Dean shakes his head as he reaches the checkout, wondering what the hell he should do or say when he gets back, and then sees the roses again. Same crap plastic cylinders, same crap dimension, just different colors. There are green ones, purple ones, white ones (a fucking acid trip, if you ask him) and then there are two red ones, the last in an almost empty row. Red, apparently, is the shit around these parts.
And it’s a good shade of red; a dark, deep crimson which isn’t crimson enough to be mistaken for blood but isn’t too far on the purple side not to be red anymore. It almost seems made of velvet (clearly Dean knows better; these ones are made of paper, not even plastic); for one second he wonders whether he’s definitely gone crazy, then shakes his head, grabs one of the two tiny tubes and adds it to his purchases.
When he gets back to the motel, Sam is at the laptop and Cas is… all but passed out on the bed.
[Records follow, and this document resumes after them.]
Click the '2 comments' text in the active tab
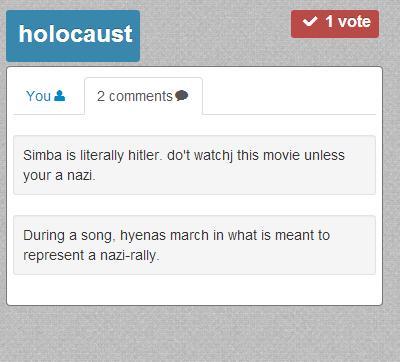400x362 pixels. 135,96
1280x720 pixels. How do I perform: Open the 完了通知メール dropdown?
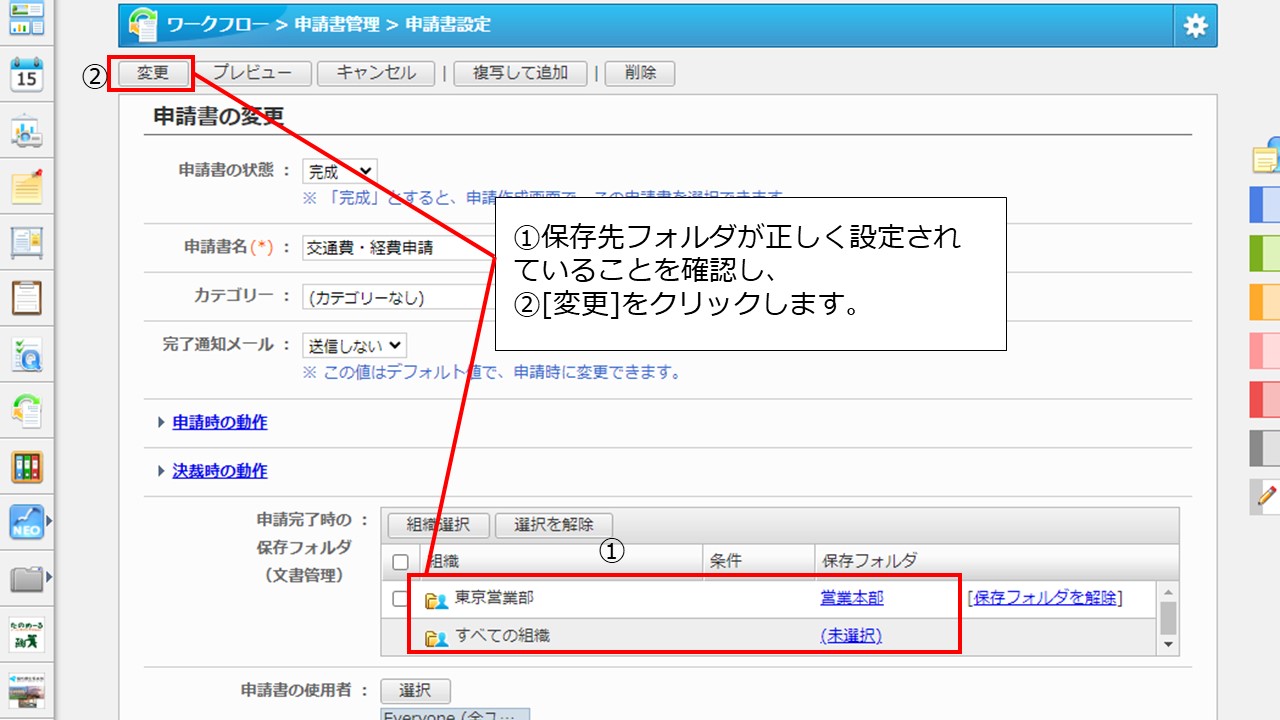click(x=354, y=345)
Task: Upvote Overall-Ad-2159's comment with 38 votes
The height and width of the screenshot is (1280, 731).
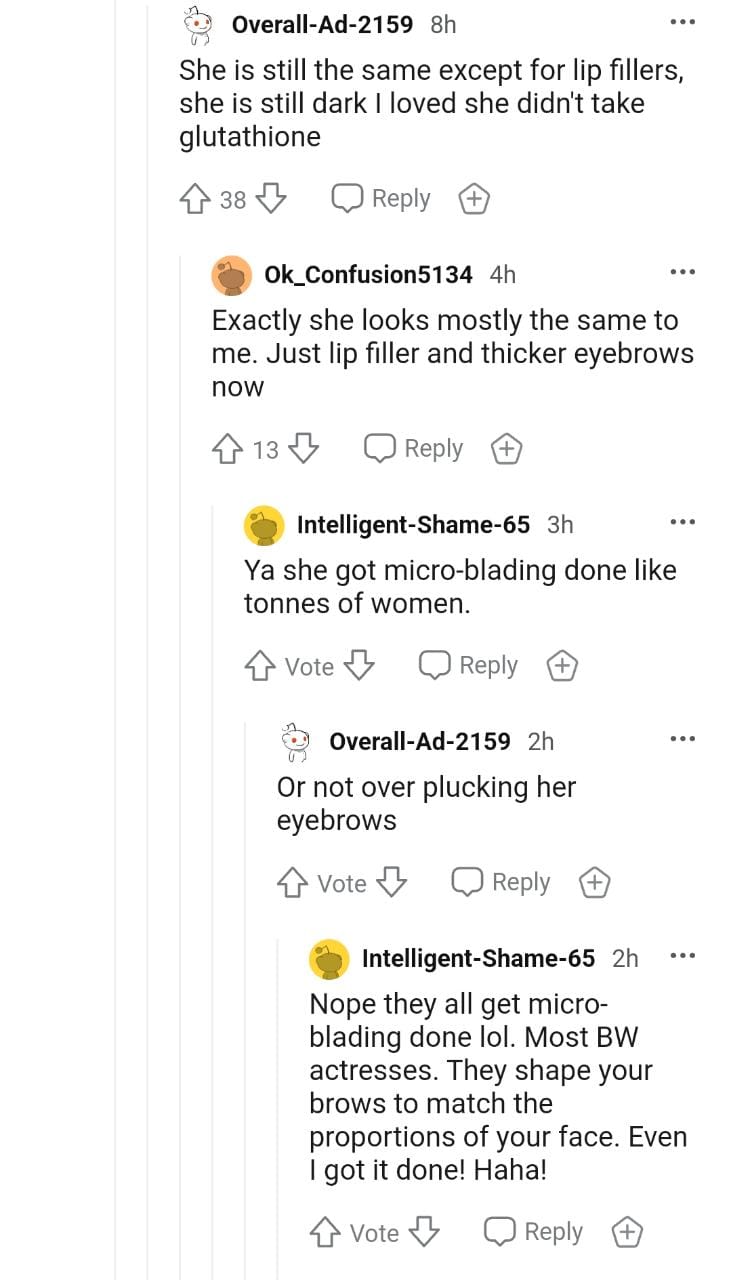Action: click(x=193, y=199)
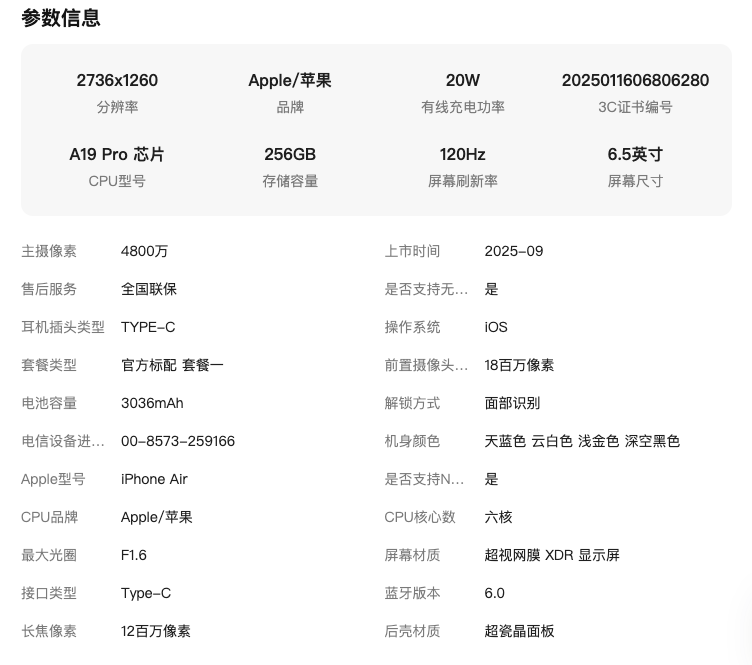The width and height of the screenshot is (752, 665).
Task: Click the 超瓷晶面板 back cover material
Action: pos(519,631)
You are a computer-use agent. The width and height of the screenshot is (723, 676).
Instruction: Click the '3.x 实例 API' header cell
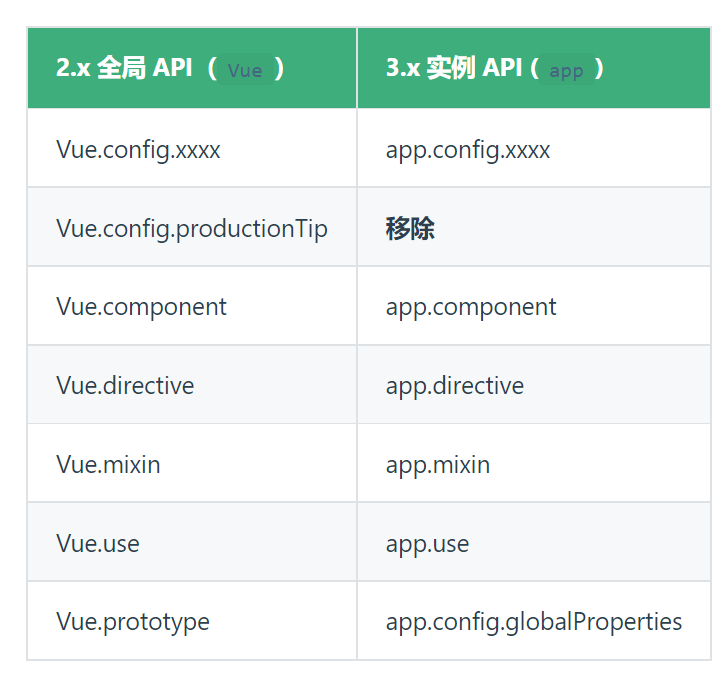[x=534, y=68]
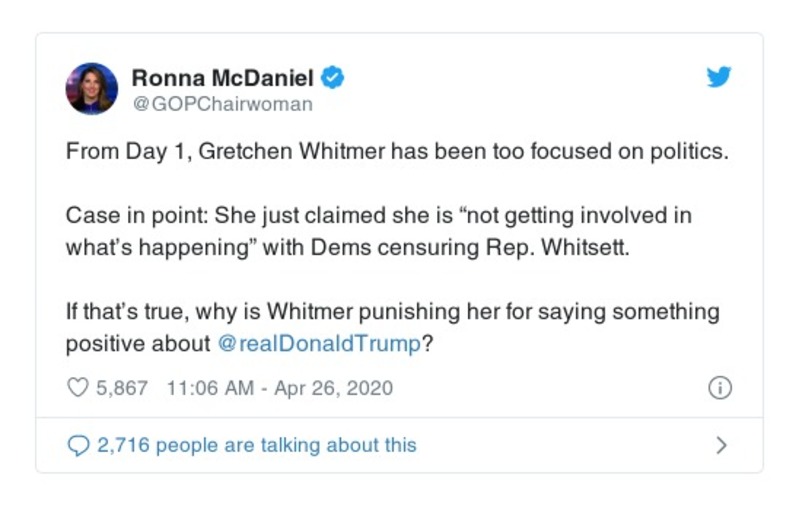Expand conversation with the right chevron arrow
The image size is (799, 513).
[721, 446]
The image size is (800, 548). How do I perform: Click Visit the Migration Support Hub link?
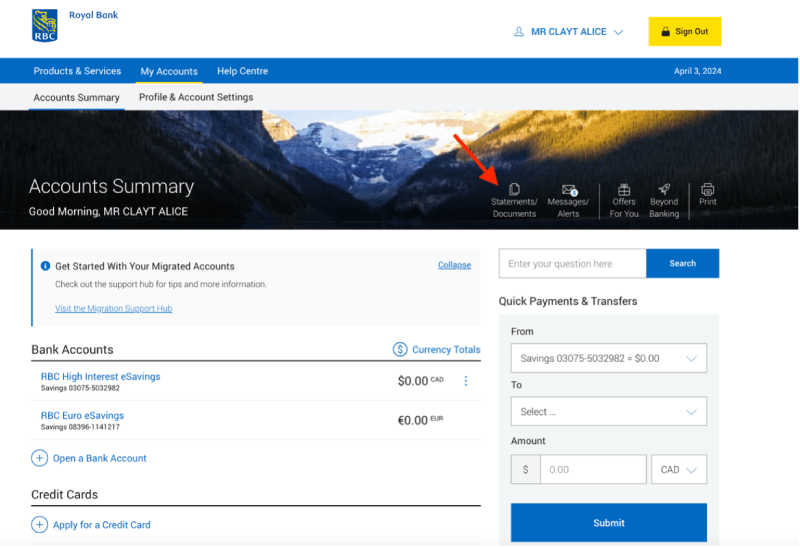pos(113,308)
He has never seen him sleep before, unless you count the effects of that trip back to the future (and then he wasn’t sleeping, he was fucking comatose); Dean just hopes that it’s a side effect. Because if now it turns out that Cas needs sleep too…
Dean shakes his head, trying not to feel too guilty, and when Sam says that they could check the local library for a couple of hours, it seems like it’s well stocked, he nods, figuring that they’ll just leave Cas a note. And then, when Sam isn’t looking, Dean drops the plastic tube containing the red rose into the pocket of Cas’ jacket.
--
The third time, it’s white.
So white that it’s almost a punch in the eye as Dean approaches the checkout with a pack of Pepsi cans. He’s perfectly aware that he’s buying it just because Cas is sticking around for this case (they’re in the same town he was because of one of his finding God leads; just made sense that they’d team up, right?), and after that stunt during which Cas stuck a week with them he knows that his own personal almost completely fallen angel seems to like Pepsi a lot. Sincerely, Pepsi beats absinthe if you ask Dean, and so he’s buying it, and then he has to blink against the six rows of white paper roses. All the same, this time. Dean thinks about how much Cas always seems in a hurry later, determined to make as much of his search as possible as long as he can still zap himself anywhere; it won’t be long before it’ll be gone, and Dean doesn’t need it spelled out for him. It’s just blatant; it’s in the way Cas will steal his fries once in a while, in the way he orders something to drink when he’s with them, in the way he spent most of that week when he was stitched up sleeping. It can’t be long.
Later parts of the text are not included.